Ancak ne acıdır ki; bu büyük zaferin kutlamaları her geçen yıl küçülüyor, sönükleşiyor, adeta unutulmaya yüz tutuyor. Türk milletinin var oluş mücadelesinde dönüm noktası olan, düşmanın yurttaki ilerleyişini durduran, milli mücadelenin temelini oluşturan Sakarya Meydan Muharebesi Zaferi’nin 104. yıl dönümü yaklaşıyor. Ancak bu yıl yapılacak resmi törenler hâlâ merak konusu.

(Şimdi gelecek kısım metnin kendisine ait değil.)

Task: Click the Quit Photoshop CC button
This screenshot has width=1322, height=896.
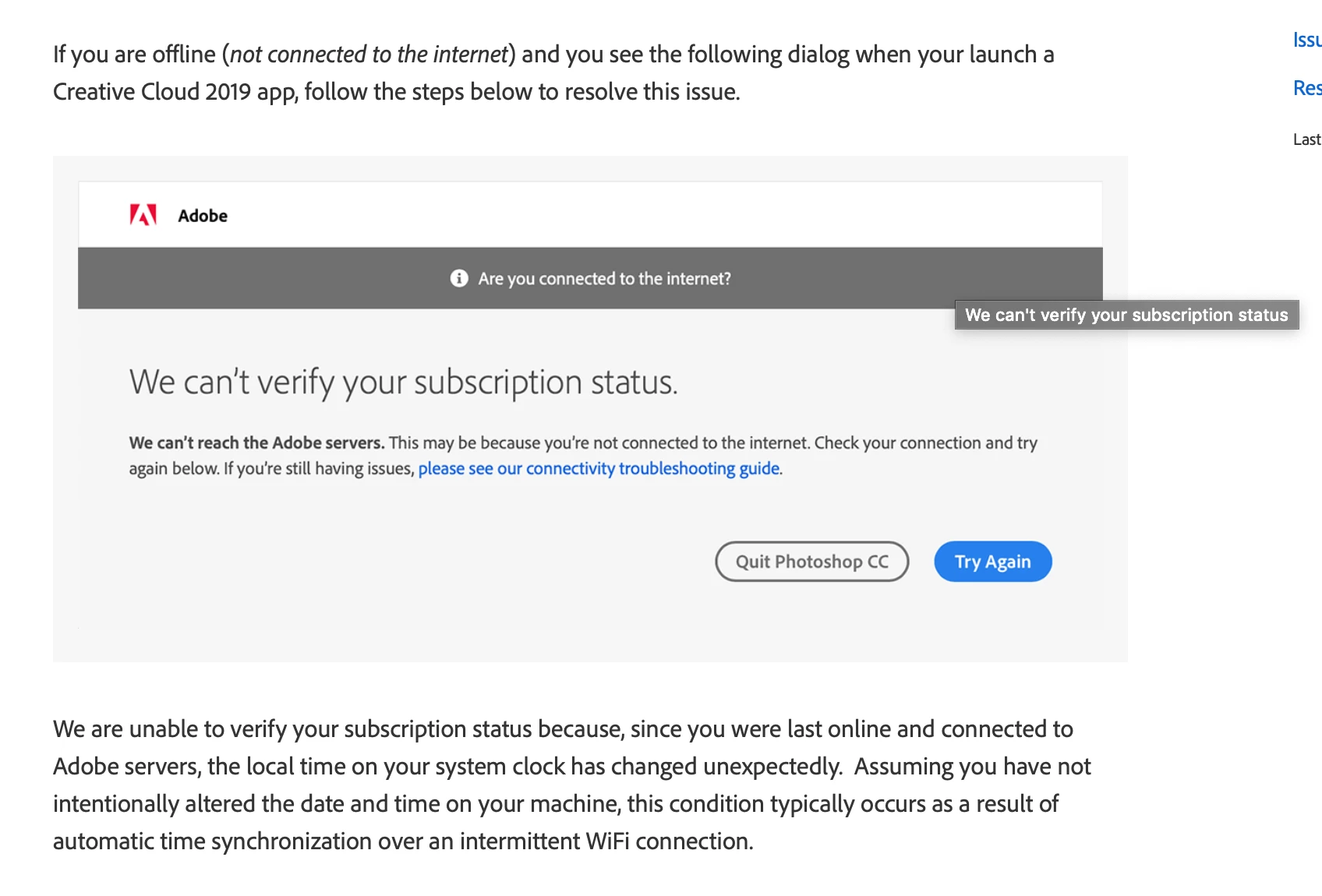Action: point(811,561)
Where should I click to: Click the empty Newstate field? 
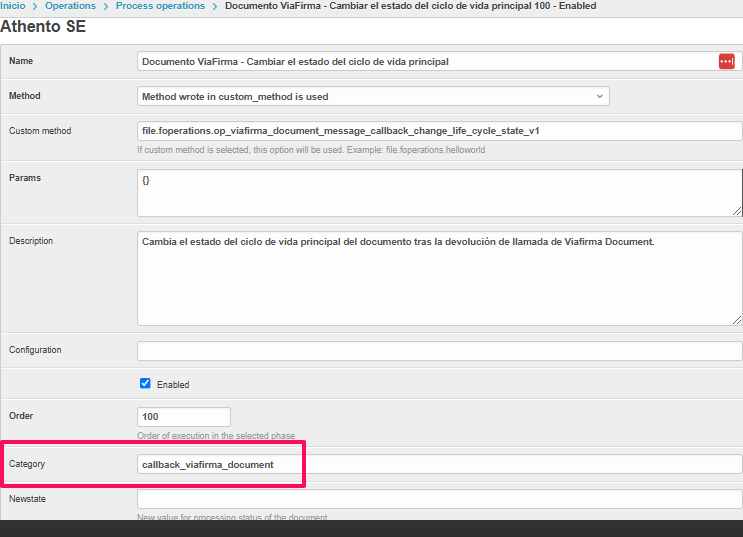439,498
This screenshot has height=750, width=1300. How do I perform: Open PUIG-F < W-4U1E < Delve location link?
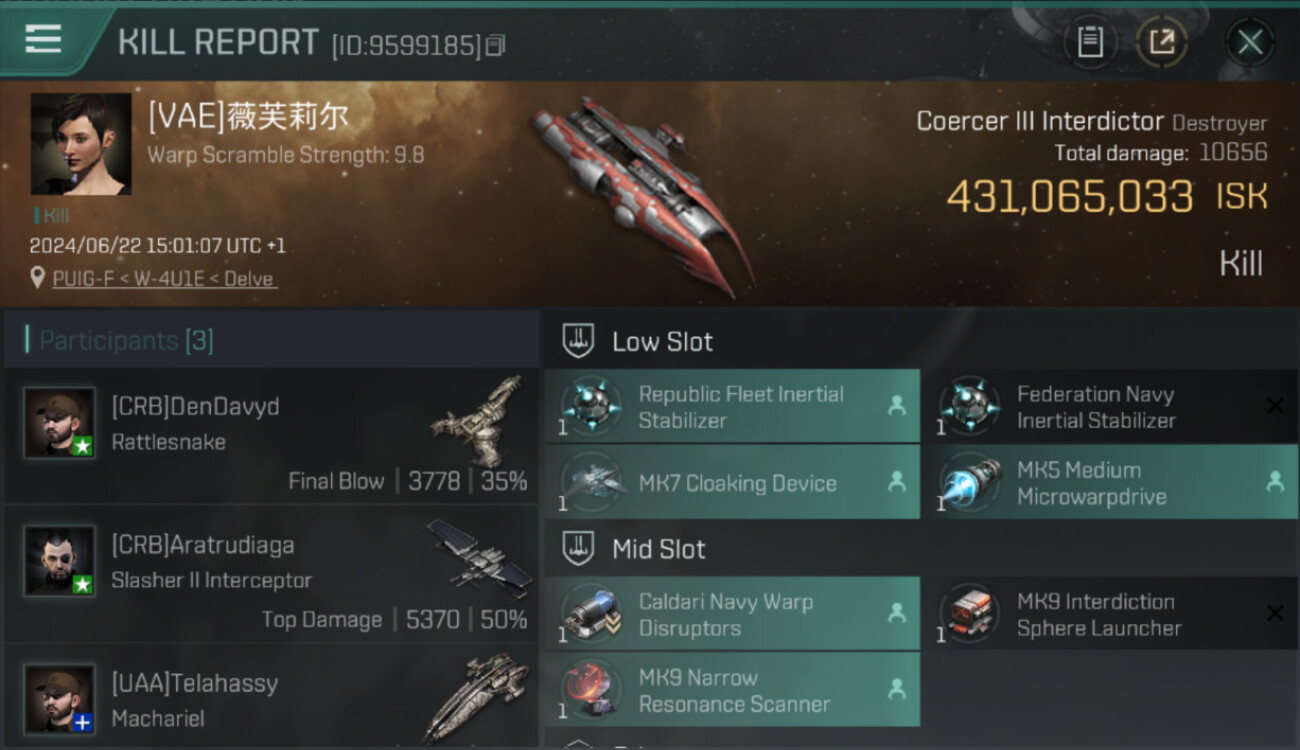164,279
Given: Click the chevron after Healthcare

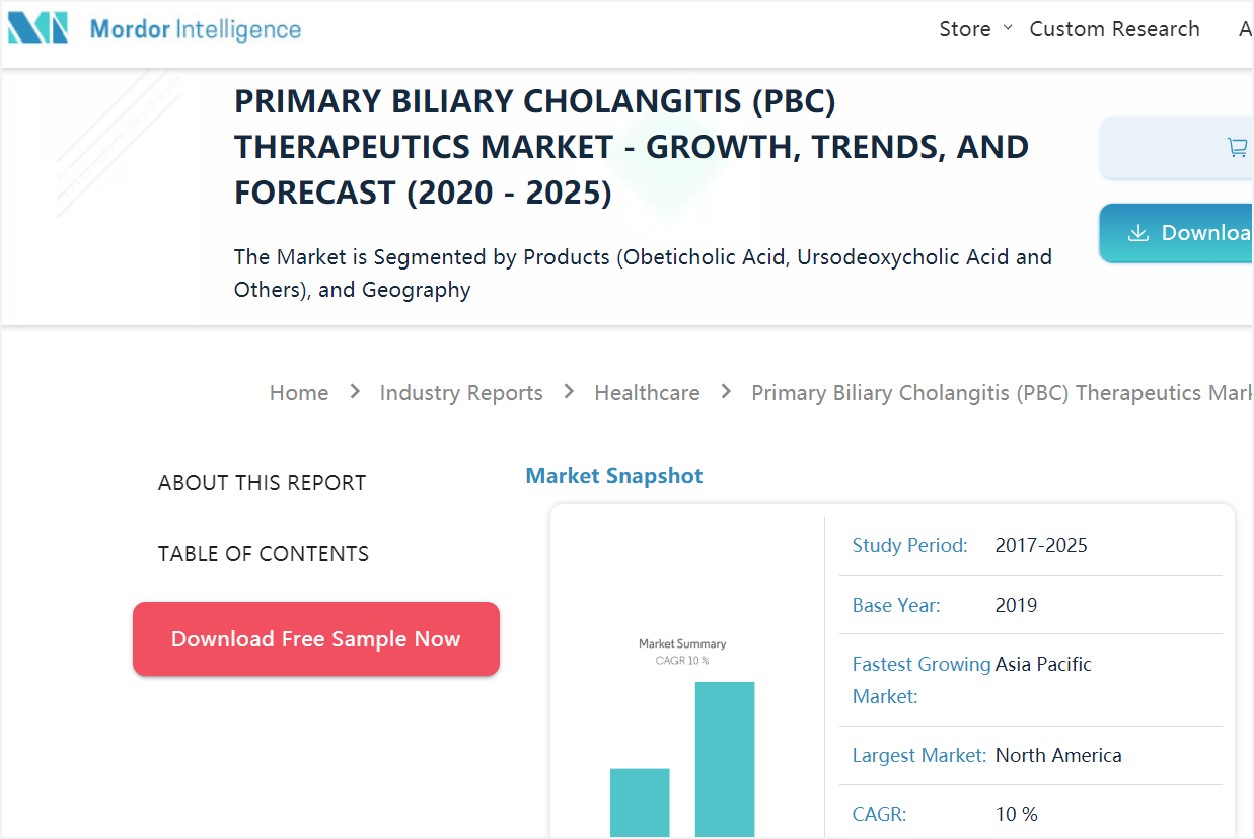Looking at the screenshot, I should tap(726, 392).
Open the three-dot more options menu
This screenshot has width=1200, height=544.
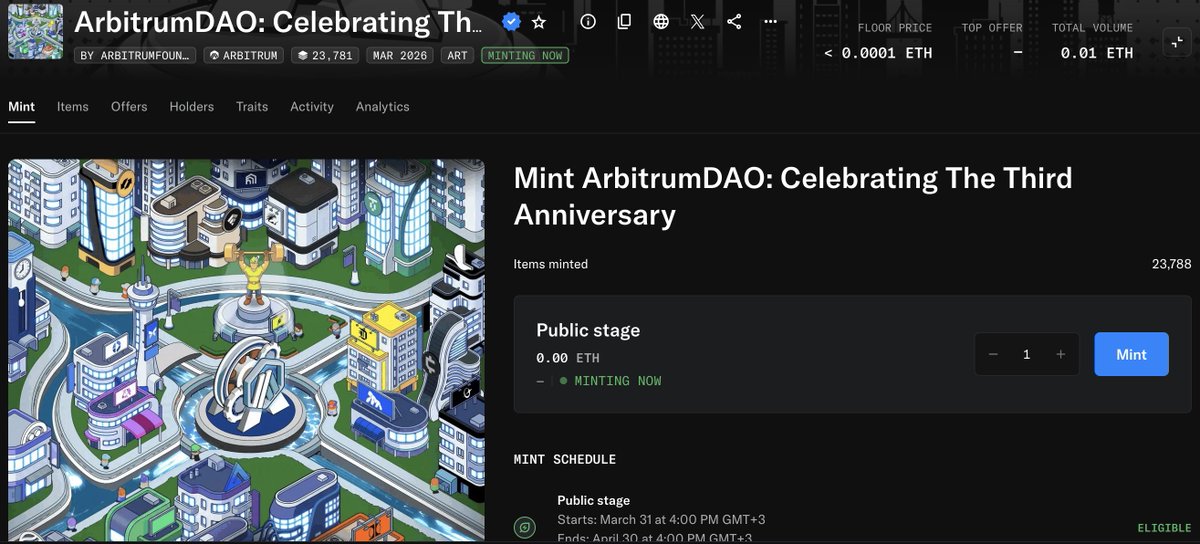(769, 22)
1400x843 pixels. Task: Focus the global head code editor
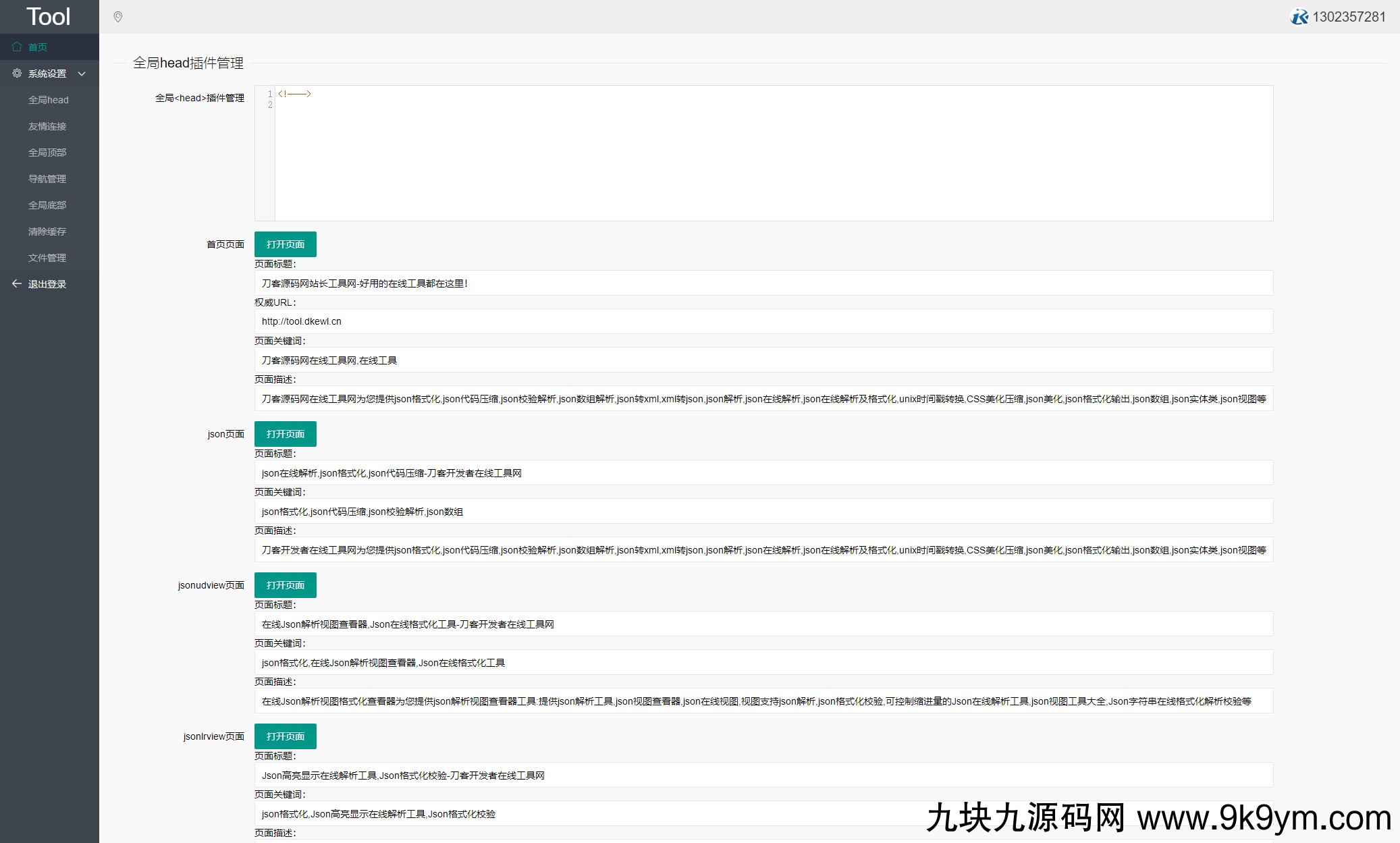pos(773,153)

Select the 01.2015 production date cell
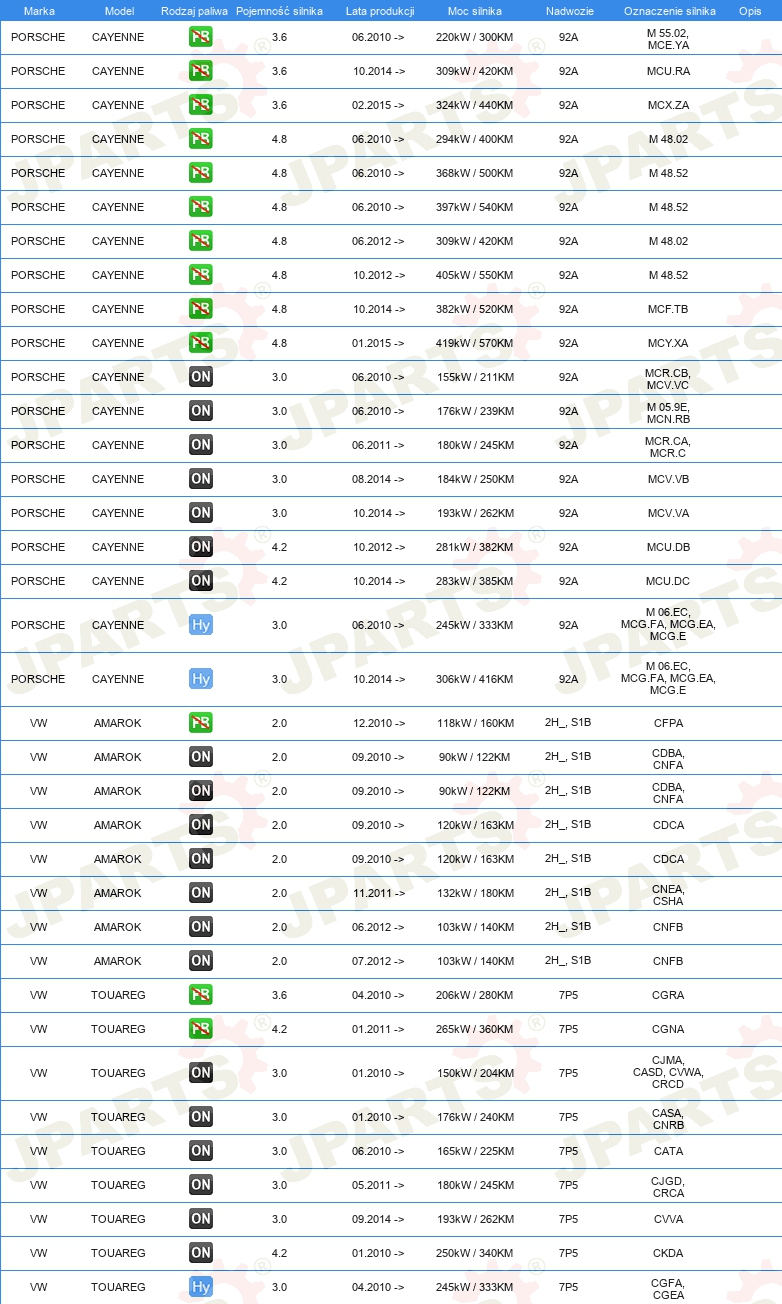pos(379,343)
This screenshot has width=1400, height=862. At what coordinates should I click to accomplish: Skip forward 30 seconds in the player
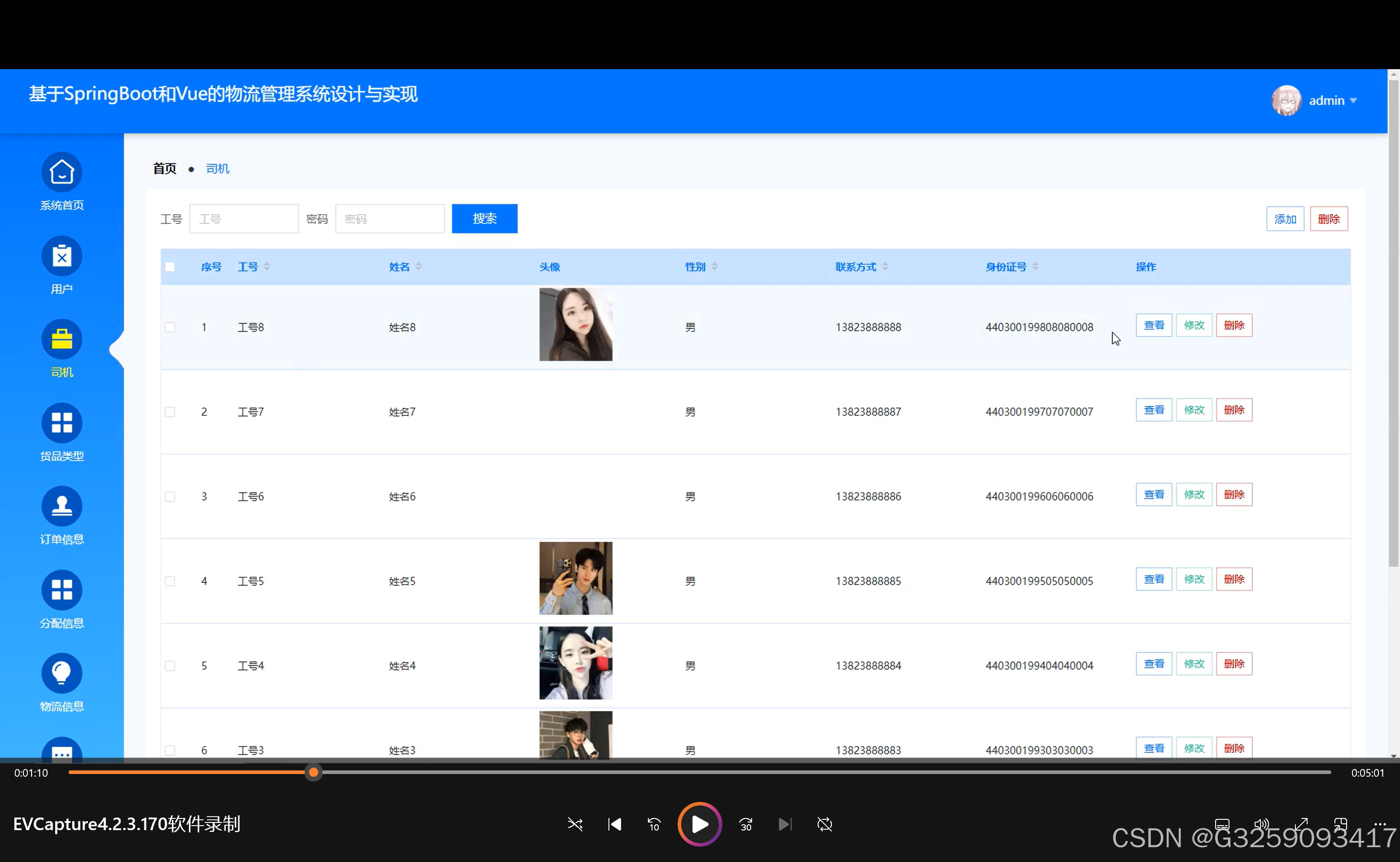click(745, 824)
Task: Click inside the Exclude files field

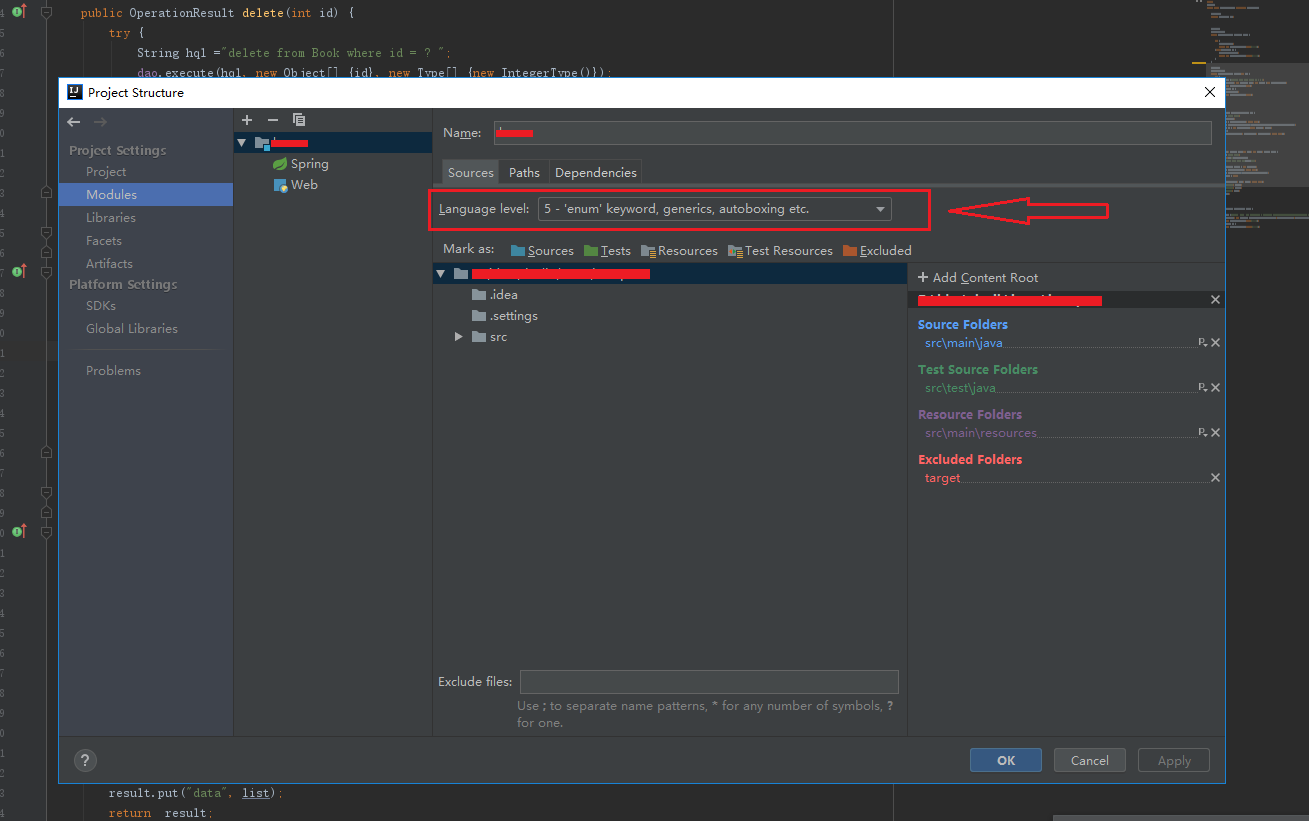Action: click(708, 681)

Geçmişin görkeminden bugünün sessizliğine
Bir zamanlar cumhurbaşkanlarının, başbakanların, TBMM başkanlarının, bakanların, milletvekillerinin, valilerin katıldığı törenler yapılıyordu. Devletin tüm unsurları Polatlı’da olur, Duatepe’de bayram coşkusu yaşanırdı. 2024 yılında Polatlı’da yapılan devlet töreni Genel Müdürlük seviyesine indirilmiş, bu durum hem Polatlı’da hem de ülke genelinde pek çok kesimden tepki toplamıştı. Zamanında cumhurbaşkanlarının, başbakanların, bakanların, milletvekillerinin ve valilerin katıldığı törenler her yıl biraz daha küçülerek yapılmaya başlanmıştı. Duatepe’de geçtiğimiz yıl gerçekleştirilen törende ne TBMM Başkanı ne milletvekilleri ne de geniş katılım vardı. Uçak gösterilerini heyecanla bekleyen vatandaşlar bile eli boş dönmüştü.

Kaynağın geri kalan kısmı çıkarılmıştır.